Today’s young hockey players are gaining skills faster than ever before. Buffalo Sabres coach Andrew Allen said that his ten-year-old son has better coaching than he did as a child.
“They have more personal coaching and there’s better strength and conditioning techniques. The science behind it all, they have way more tools at their disposal. You see them developing quicker and younger,” he said.
As the culture surrounding hockey is becoming more positive, former minor league hockey player Hannah Johnston believes that young people can benefit from playing the sport.
“With most team sports…you learn cooperation, teamwork and compromise,” she said. “You might not always get your way or get along with everyone on your team, but you will learn things like how to make friends and how to behave in social situations. So I think it’s a good idea for kids to play team sports like hockey.”
While hockey brings teamwork and cooperation out of young players, it gets more serious as the athletes mature. Casim Shaikh, a minor league player for Everest Academy, said that hockey was designed to be more enjoyable as a kid.
“When you’re younger if you do something wrong in a game you still end up playing without sitting, at my age now, if you mess up, you’re going to sit so you won’t harm the team’s ability to win.”

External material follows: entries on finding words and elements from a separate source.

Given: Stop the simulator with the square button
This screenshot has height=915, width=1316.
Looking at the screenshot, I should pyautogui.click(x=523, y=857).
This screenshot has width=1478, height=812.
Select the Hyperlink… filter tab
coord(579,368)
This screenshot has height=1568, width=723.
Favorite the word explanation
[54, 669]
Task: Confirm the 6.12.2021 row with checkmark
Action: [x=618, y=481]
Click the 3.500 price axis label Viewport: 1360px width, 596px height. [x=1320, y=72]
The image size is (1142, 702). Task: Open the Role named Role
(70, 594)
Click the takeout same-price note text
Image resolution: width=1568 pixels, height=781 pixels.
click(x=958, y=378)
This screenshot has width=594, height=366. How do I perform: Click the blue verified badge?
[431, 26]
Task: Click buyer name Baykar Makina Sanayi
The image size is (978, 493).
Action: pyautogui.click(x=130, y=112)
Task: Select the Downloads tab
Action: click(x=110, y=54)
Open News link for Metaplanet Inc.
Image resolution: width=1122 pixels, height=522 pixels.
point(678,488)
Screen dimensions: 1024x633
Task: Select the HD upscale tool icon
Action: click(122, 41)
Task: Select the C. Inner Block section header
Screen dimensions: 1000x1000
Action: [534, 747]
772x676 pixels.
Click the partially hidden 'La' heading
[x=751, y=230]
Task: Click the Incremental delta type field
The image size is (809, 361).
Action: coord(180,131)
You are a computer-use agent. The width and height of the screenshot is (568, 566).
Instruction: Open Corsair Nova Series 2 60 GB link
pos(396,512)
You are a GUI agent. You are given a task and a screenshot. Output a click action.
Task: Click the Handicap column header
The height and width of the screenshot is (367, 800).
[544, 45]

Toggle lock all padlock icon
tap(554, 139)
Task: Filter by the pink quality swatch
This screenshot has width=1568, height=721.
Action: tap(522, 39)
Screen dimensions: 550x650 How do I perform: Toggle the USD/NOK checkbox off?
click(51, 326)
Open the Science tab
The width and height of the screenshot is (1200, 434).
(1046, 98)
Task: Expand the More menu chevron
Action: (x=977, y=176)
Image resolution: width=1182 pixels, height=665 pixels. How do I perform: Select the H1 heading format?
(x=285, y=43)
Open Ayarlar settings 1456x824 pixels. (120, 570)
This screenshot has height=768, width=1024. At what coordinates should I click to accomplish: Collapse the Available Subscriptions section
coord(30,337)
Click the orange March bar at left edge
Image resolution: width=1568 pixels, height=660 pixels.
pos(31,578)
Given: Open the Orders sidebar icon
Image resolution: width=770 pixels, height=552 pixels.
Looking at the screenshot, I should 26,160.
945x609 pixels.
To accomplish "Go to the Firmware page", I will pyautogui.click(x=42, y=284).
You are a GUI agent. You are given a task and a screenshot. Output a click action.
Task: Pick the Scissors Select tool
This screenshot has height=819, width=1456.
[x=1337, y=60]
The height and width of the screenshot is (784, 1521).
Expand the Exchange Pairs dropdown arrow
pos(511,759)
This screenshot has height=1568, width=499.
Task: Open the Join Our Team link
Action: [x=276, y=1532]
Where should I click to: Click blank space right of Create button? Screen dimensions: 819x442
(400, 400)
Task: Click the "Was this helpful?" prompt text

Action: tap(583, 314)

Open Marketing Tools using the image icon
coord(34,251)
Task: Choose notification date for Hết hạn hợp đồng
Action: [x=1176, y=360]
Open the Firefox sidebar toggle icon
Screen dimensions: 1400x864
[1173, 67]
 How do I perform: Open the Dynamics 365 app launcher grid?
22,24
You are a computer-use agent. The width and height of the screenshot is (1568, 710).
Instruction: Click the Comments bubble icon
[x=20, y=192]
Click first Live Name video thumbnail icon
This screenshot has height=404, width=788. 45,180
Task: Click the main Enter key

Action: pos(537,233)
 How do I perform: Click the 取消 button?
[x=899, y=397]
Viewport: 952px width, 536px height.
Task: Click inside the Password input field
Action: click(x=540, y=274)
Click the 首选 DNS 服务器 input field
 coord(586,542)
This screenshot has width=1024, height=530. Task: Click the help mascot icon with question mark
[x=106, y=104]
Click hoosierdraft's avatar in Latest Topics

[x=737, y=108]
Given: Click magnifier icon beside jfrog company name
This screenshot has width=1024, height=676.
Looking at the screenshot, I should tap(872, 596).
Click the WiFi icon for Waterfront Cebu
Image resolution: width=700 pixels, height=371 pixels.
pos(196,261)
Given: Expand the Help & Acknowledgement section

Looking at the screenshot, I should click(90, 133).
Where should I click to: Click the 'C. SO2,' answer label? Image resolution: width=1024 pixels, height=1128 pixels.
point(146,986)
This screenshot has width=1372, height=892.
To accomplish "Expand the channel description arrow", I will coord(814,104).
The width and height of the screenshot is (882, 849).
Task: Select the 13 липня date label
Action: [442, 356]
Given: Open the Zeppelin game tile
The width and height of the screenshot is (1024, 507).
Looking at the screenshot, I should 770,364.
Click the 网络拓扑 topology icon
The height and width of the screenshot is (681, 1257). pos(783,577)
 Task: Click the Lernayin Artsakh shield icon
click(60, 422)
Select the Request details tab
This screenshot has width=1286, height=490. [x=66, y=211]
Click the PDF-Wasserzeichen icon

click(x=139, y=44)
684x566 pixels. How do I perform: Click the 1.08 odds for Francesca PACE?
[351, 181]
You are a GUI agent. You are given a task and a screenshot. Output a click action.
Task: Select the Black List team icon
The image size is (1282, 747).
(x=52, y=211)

The competitiveness, for some, is the best part. “I like the competitive aspect and just being on a team full of friends,” said James Hamlin, a Ryerson intramural hockey player.
Not everyone plays hockey for its competitiveness, but simply for the fun it brings. Liam Bell, first-year engineering student, said that it’s a sport that unifies the country.
“It brings us Canadians together and when winter comes around, you can make a full-on ice ring out of a pond and everyone can just go play.”